Newly opened archives from the 1971 list of nominees for the Nobel Prize of literature reveal that some of the members of the jury, during deliberations, were doubtful mainly because of Neruda’s communist tendency and the hymns he wrote in honor of Stalin, the leader of the Soviet Union. 

It was Anders Österling, Nobel committee chair who was the most hesitant, mainly because he questioned whether “the increasingly dominant communist tendency in his poetry is compatible with the purpose of the Nobel prize”. 

According to Kaj Schueler, who researched the Swedish Academy’s documents from 1971 for the Swedish newspaper Svenska Dagbladet, Österling had reservations about Neruda’s candidacy because of his political stands and wanted to reject the Chilean poet. 

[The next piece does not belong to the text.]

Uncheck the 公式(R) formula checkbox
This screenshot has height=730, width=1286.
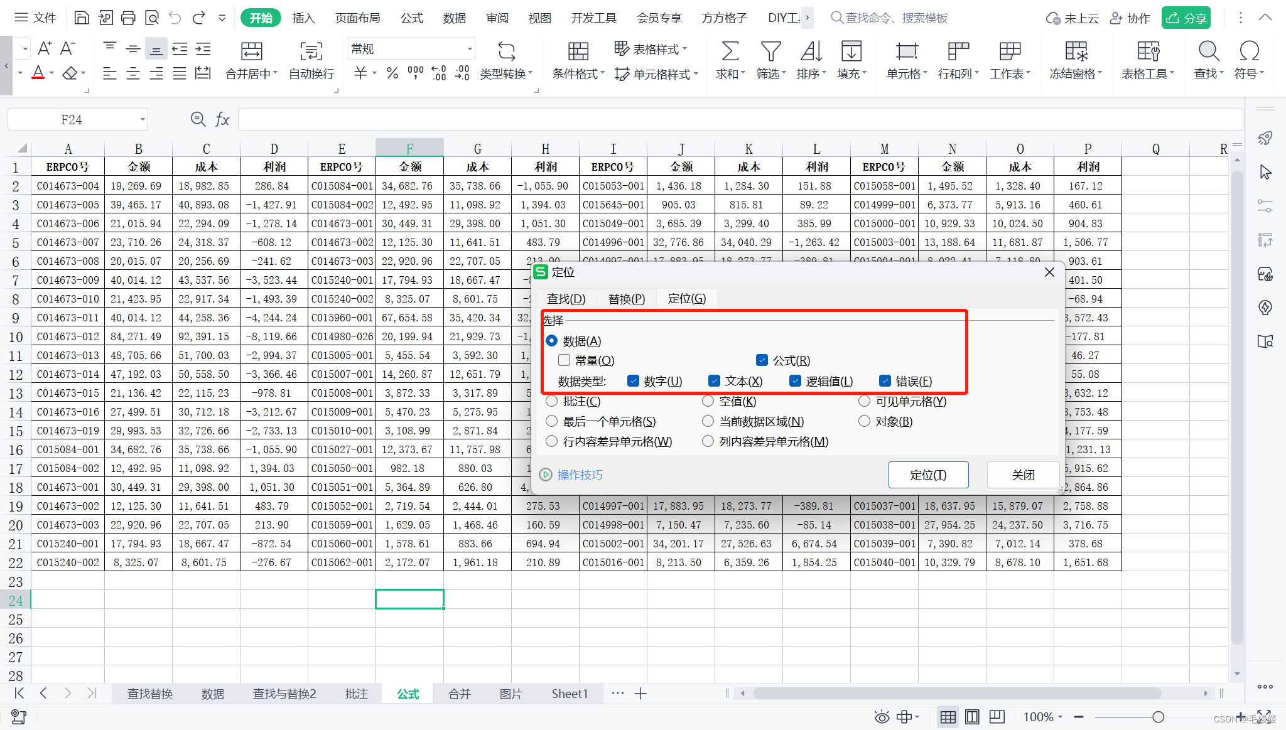click(762, 360)
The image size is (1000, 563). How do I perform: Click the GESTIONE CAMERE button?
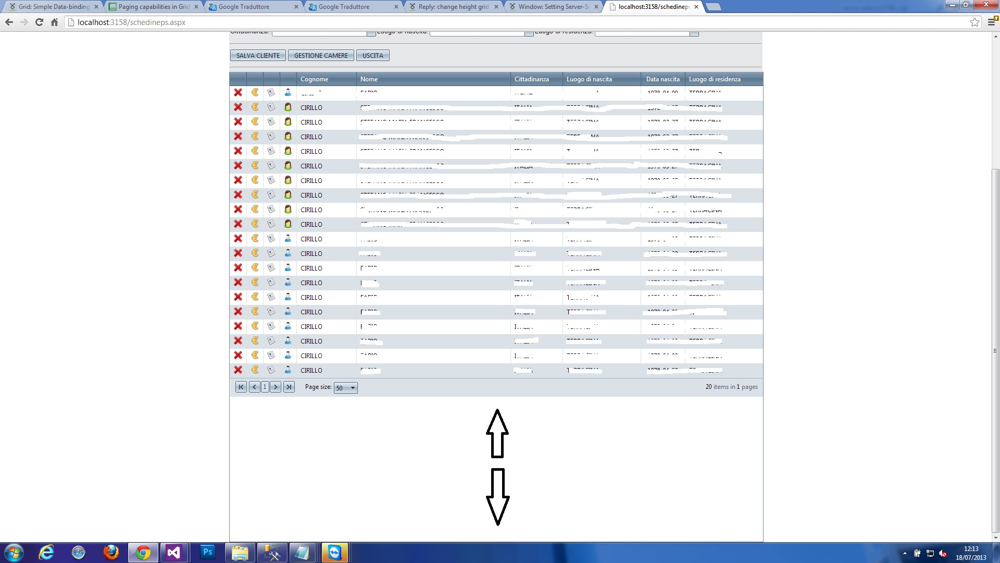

“He propagates ideas of a nature that is definitely contrary to the spirit of the Nobel prize”, said Österling. He also rejected Samuel Beckett for his stand to nihilism. 

Eventually, Österling changed his mind, and Neruda was awarded the Nobel Prize for writing “poetry that with the action of an elemental force brings alive a continent’s destiny and dreams”. 

The deliberations of the secretive members of the jury at the Swedish Academy remain confidential for 50 years, and just now the documents from 1971 were made public.